Lorsque Poutine inaugure le pont, la Crimée, sous occupation russe, est isolée du reste du territoire ukrainien et manque d'approvisionnement en eau et en électricité. Tout en connectant la Crimée à la Russie afin de contourner les conséquences de l'annexion, et plus tard d'acheminer le matériel nécessaire à sa guerre d'agression, la construction du pont va lui permettre d'amputer l'Ukraine de ses droits dans la mer d'Azov.

En effet, la hauteur réduite du pont de Crimée, d'une trentaine de mètres, interdit physiquement le passage à bon nombre de navires, notamment ceux grâce auxquels l'Ukraine faisait transiter ses céréales et sa production sidérurgique vers la mer Noire depuis les ports de Marioupol et Berdiansk.

Quant aux navires suffisamment petits pour passer sous le pont, ils subissent des inspections systématiques de la part des autorités russes, ce qui perturbe encore un peu plus le commerce.
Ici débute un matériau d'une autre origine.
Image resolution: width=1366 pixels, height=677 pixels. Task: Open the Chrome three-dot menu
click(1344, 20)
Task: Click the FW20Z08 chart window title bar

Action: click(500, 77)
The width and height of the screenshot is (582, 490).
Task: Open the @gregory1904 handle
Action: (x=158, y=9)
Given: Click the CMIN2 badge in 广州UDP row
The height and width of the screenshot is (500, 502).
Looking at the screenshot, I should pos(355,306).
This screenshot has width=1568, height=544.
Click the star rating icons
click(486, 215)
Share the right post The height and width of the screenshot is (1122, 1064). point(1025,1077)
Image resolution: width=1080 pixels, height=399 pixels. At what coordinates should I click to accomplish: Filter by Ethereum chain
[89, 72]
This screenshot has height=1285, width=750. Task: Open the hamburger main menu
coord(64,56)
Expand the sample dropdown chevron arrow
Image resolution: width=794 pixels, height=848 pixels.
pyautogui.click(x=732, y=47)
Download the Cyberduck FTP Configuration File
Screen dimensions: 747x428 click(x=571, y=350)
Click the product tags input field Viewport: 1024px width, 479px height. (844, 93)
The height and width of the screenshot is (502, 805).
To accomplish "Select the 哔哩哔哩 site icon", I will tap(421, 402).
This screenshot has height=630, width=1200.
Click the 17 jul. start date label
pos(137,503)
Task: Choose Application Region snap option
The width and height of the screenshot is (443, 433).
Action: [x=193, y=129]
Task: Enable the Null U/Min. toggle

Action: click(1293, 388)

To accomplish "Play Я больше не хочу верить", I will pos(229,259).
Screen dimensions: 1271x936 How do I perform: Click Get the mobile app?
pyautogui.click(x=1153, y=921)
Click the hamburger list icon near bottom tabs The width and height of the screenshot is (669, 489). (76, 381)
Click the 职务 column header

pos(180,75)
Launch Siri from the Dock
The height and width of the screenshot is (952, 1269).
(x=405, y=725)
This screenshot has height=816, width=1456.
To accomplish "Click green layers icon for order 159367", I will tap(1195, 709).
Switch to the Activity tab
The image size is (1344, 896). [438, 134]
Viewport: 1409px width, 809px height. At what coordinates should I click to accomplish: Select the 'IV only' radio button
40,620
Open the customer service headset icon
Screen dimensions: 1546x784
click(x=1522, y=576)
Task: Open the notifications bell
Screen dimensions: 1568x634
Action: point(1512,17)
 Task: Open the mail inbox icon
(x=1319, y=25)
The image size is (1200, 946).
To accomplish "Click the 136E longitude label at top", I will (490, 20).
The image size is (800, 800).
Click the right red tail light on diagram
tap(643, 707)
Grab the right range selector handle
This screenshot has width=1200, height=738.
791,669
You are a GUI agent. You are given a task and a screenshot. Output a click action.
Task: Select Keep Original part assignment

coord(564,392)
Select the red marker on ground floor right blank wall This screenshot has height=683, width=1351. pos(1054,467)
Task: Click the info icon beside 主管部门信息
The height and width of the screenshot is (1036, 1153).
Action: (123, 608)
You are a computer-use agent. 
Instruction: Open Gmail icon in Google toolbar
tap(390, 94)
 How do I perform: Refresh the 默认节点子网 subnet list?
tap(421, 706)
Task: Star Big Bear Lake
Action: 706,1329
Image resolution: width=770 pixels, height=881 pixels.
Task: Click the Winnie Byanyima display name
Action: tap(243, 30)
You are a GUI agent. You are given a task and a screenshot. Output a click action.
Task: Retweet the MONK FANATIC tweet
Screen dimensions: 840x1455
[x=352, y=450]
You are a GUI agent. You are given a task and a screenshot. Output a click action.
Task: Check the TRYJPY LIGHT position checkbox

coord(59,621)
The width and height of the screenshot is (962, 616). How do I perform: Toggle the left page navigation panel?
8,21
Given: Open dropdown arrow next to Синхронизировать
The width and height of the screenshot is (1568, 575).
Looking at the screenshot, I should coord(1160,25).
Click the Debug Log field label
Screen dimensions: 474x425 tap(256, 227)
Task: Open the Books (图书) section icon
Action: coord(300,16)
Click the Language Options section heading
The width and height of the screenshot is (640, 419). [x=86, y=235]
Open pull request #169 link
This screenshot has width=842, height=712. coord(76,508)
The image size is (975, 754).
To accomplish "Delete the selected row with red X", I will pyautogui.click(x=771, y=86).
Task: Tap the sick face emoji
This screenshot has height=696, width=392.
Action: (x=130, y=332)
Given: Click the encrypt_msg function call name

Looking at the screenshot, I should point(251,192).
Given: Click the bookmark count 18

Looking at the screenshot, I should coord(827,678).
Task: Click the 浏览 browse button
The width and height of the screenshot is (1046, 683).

Une forme de blocus jamais avoué: tout en prétendant réunir des «peuples frères», Poutine a en fait coupé la mer en deux, alors que 80% de la marine ukrainienne avait déjà été amputée en 2014 avec l'annexion de la Crimée.

Pourtant, l'Ukraine dispose toujours de droits en mer d'Azov, censée être gérée de manière «conjointe» avec la Russie depuis un accord signé en 2003 par Poutine lui-même. Mais quand le pont ne suffit pas à soumettre son voisin, le président russe, là encore, n'hésite pas à recourir à la force.

En novembre 2018, de violents accrochages entre les marines russe et ukrainienne ont eu lieu dans le détroit de Kertch. La Russie avait ouvert le feu sur trois navires partis d'Odessa pour escorter un remorqueur jusqu'à Marioupol avant de les capturer, équipages compris. Les Russes avaient même disposé un pétrolier sous les arches du pont en travers du détroit pour interdire tout passage entre la mer Noire et la mer d'Azov.

La jubilation des Ukrainiens après l'explosion sur le pont n'a donc rien d'étonnant. Depuis sa création, le pont de Crimée symbolise à lui seul l'agression russe de l'Ukraine par Vladimir Poutine, et son ambition impérialiste selon laquelle la Crimée aurait toujours été russe.

«Du point de vue de l'Ukraine, la Crimée est une péninsule. Du point de vue de la Russie, la Crimée est une île», résume Timothy Snyder, historien américain et spécialiste de l'Europe centrale. En août 2022, le conseiller à la présidence ukrainienne Mykhaïlo Podoliak avait déclaré: «Ce pont est une structure illégale et l'Ukraine n'a pas donné sa permission pour sa construction», appelant à son démantèlement, «volontairement ou non».